The administration of the Governing Council had approved a mortgage amounting to Rs.38 Crores from various banks by using many of the properties associated to the Conference which were accumulated by the missionaries for various purposes of community development and welfare activities, such as schools, hospitals and boarding for underprivileged children. As of February 2016 the loan has not been repaid, thus the lenders are proceeding with an auction sale of the properties at Jadcherla on which the Mennonite Brethren Medical Center is present.

=== Key people ===
- P. B. Arnold- Dr. Arnold took over the Jadcharla Medical Center when the American Missionaries left.
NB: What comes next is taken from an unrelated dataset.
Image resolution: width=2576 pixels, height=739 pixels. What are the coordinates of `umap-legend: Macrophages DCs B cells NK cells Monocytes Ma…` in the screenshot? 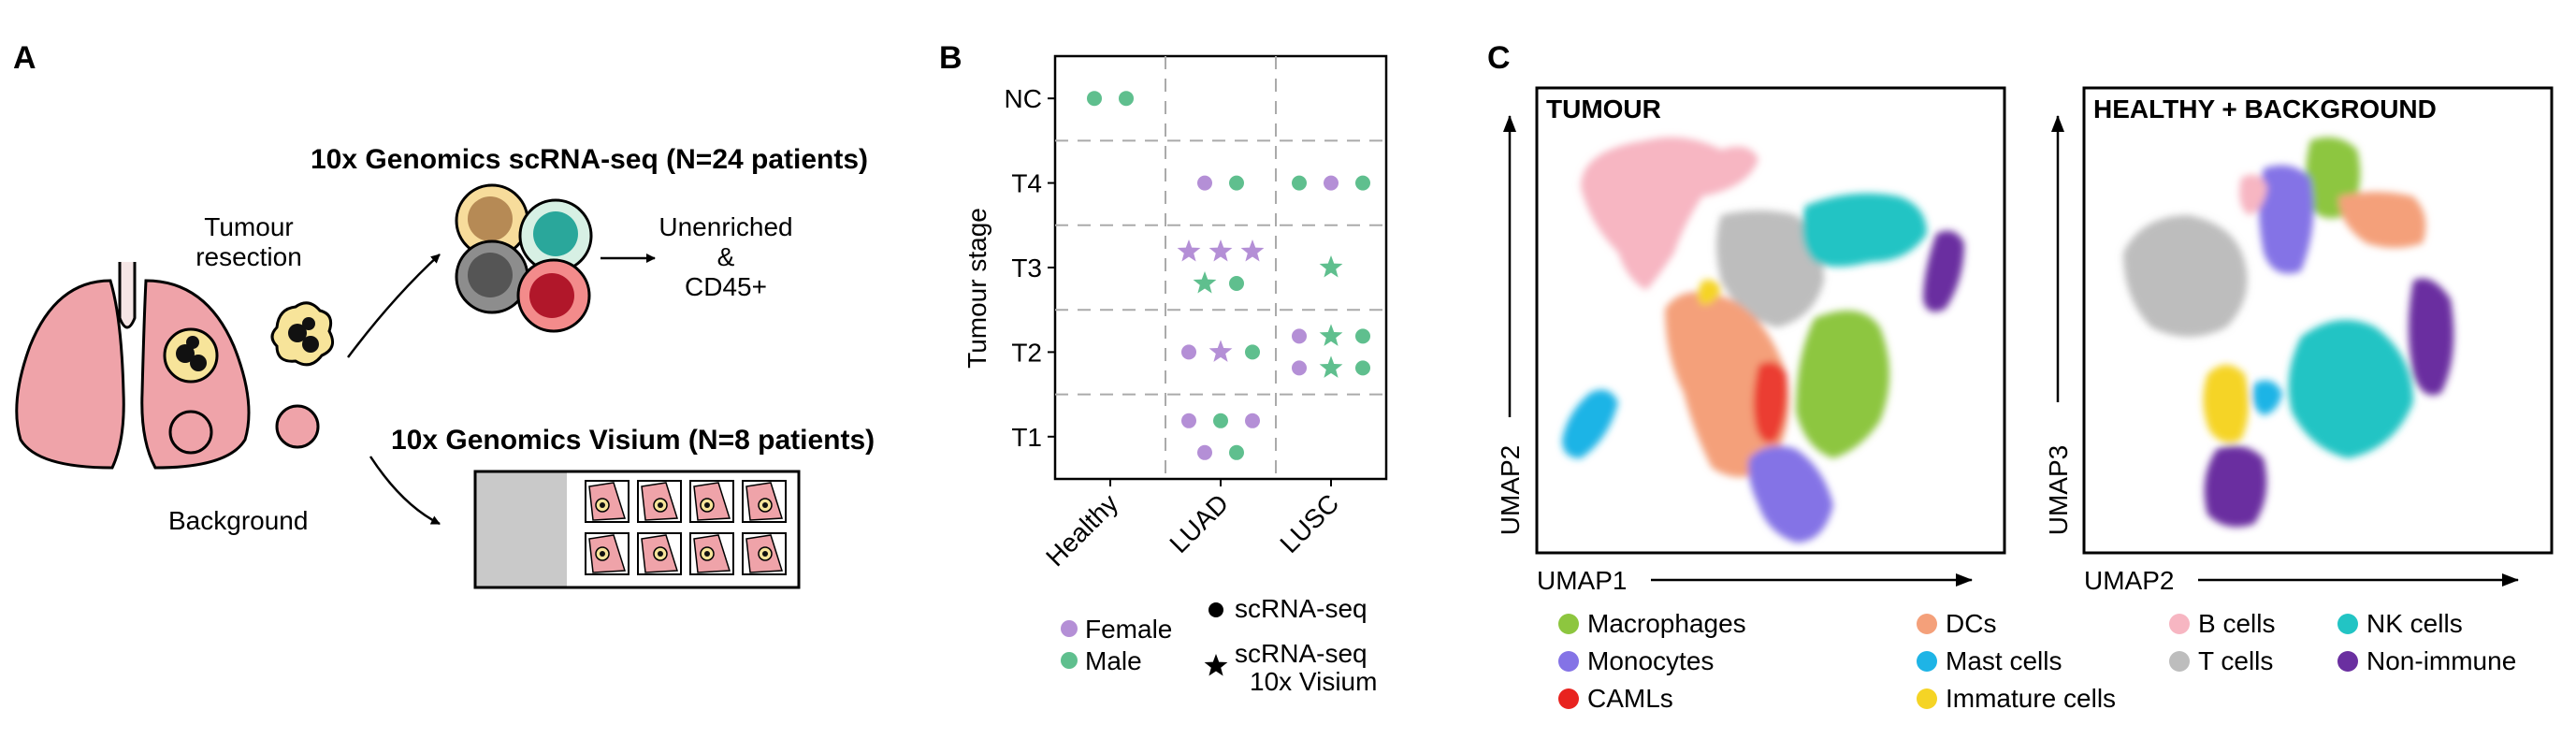 It's located at (2037, 661).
- Rev. Dr. R. S. Lemuel, President, Board of Evangelism & Church Ministries, Board of Theological Education and Vice President Mennonite Brethren Conference of India.
- Rev. Dr. I.P. Asheervadam, Principal, MBC Bible College, Shamshabad (2011–present).
- Rev.V.K.Rufus, Former Principal, Mennonite Brethren Centenary Bible College in Shamshabad, India
- Rev. Solomon Sowlollu, M.A., M.A., B.D., M.Phil, CTP. Former vice-principal of the Mennonite Brethren Centenary Bible College in Shamshabad, India
- P. Abraham Prakash, Principal of MBC Junior college, Mahabubnagar
- Dr. E.D. Solomon, M.Th (New Testament), Ph.D. Senior Faculty and Vice Principal of Mennonite Brethren Centenary Bible College in Shamshabad, India and Director of Development.
- Rev. M.J. Krupaiah as Honorary Treasurer
- Rev. David Jakkula, M.A Public and personnel management [M.A., LLB], Executive Director at Mennonite Brethren Development Organization.